Outline due before end of class

Step 1 (10): Before programming, read through the lab. Create an outline (outline.txt) of how you envision your code should be. This outline is to be used in the future as comments in your code and it will be graded on how well thought out it is.

submit -c=SI458 -p=lab01 outline.txt

Step 2 (80): Complete the program as dictated by the program requirements. At the end, you should have both a makefile and a c source file, array.c. This link is a great resource if you need to recollect how to create a makefile.
Step 3 (10): Analyze Performance of Code

Grading: Grading is not all based on correctness. A few things to consider as you write your code:

comments,
layout (spacing, variable names, consistency),
main function should resemble an outline. It should not be the majority of your code.
essentially, can one read your code and easily follow it

Grid Computation

*Grid computations* are an important class of HPC scientific applications in which a physical phenomenon such as heat transfer, wind flow, fluid flow, etc. is modeled using an evenly spaced 2-dimensional or 3-dimensional grid of points. The value of each point represents the state of the phenomenon at a point in physical space at a given time and is updated iteratively to model the passage of time. The way in which a value is updated depends on the application, but in scientific applications the overall computation is often an iterative approach to solving partial differential equations (PDEs) that model the physics, such as Laplace's equation in 2 dimensions. Various iterative methods for solving Laplace's equation exist with different tradeoffs, including Jacobi iteration, Gauss-Seidel, and successive over-relaxation (SOR). The grid structure is also relevant for other types of applications like image processing. Our focus in this class is less on the physics and more on the way in which these applications are structured and parallelized in order to give the best results in the shortest amount of time. As a result, we'll abstract away the physics by using relatively simple ways to update points. This first program will update a given point using only its previous value.

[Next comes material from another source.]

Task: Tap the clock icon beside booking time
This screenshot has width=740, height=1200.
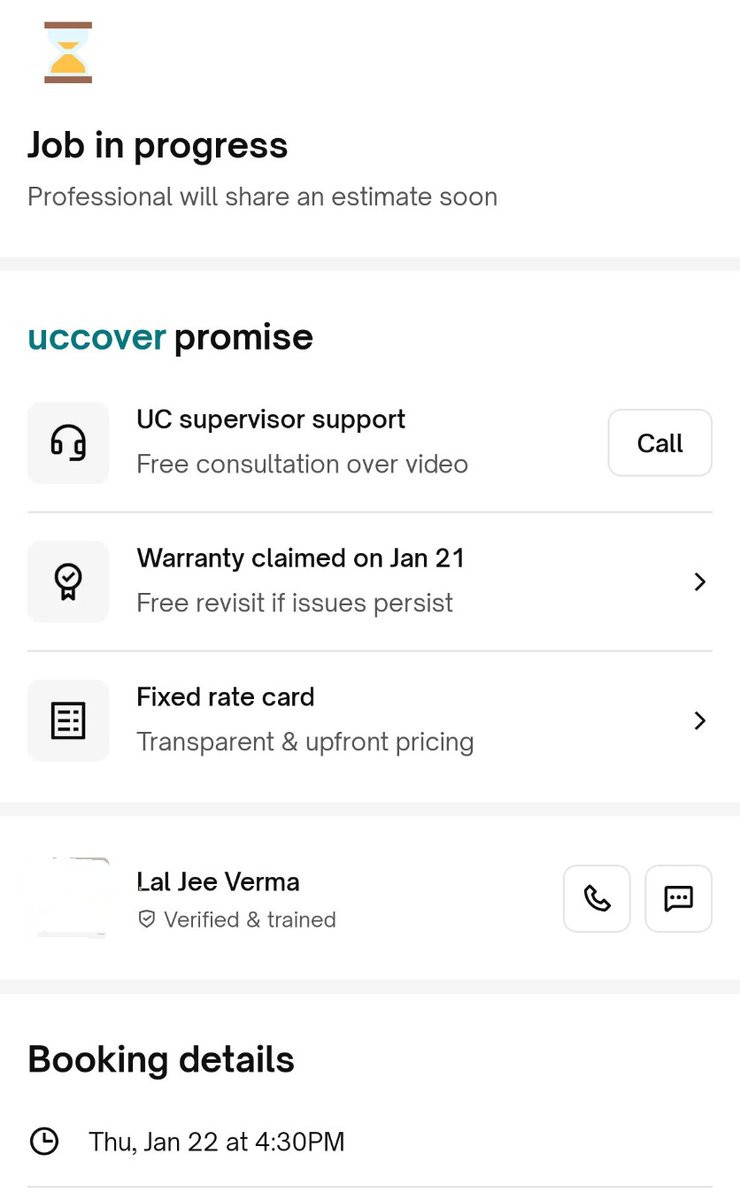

2-D Array Processing Assignment

Big Picture

Your task is to write a C program that maintains a 2-D array of points that are updated in successive iterations. The executable should be called "array" and you should submit a makefile with a default target that builds an executable with that name using gcc.

Program Requirements

Arguments array should take four command line arguments and two optional, all integers:

the maximum number of iterations (generations) to run the simulation
the threshold, defined as the value that makes a grid point no longer eligible for updating (see below.)
the frequency for displaying the grid (see below.)
a seed for random: if the seed given is negative, then use time as the seed; otherwise, use the seed given.
an optional argument of rows
an optional argument of columns

The optional arguments (rows, columns) are only to be used if a matrix file is not to be used for the initialization (See Grid Initialization below.)

Grid initialization.

If args cols and rows not given, 1) ask the user for a file via stdin 2) read the initial values of the grid from the file , e.g. matrix.txt. The file will have the following format:

The first line will be three integers rows, cols, and InputSize. The first two specify that the size of the grid is rowsxcols, and the third specifies the number of subsequent lines in the input. Thus, if the first line is 20 30 100, this indicates a grid that has 20 rows and 30 columns, and that there are 100 remaining lines in the input. InputSize could be 0.
Each subsequent line read from the file will contain three integers X Y Z. This indicates that the point X, Y is initialized to the value Z. The value of X is between 1 and N, the value of Y is between 1 and M, and the value of Z can be either positive, negative, or 0.
Any point not explicitly initialized in the input starts at 0.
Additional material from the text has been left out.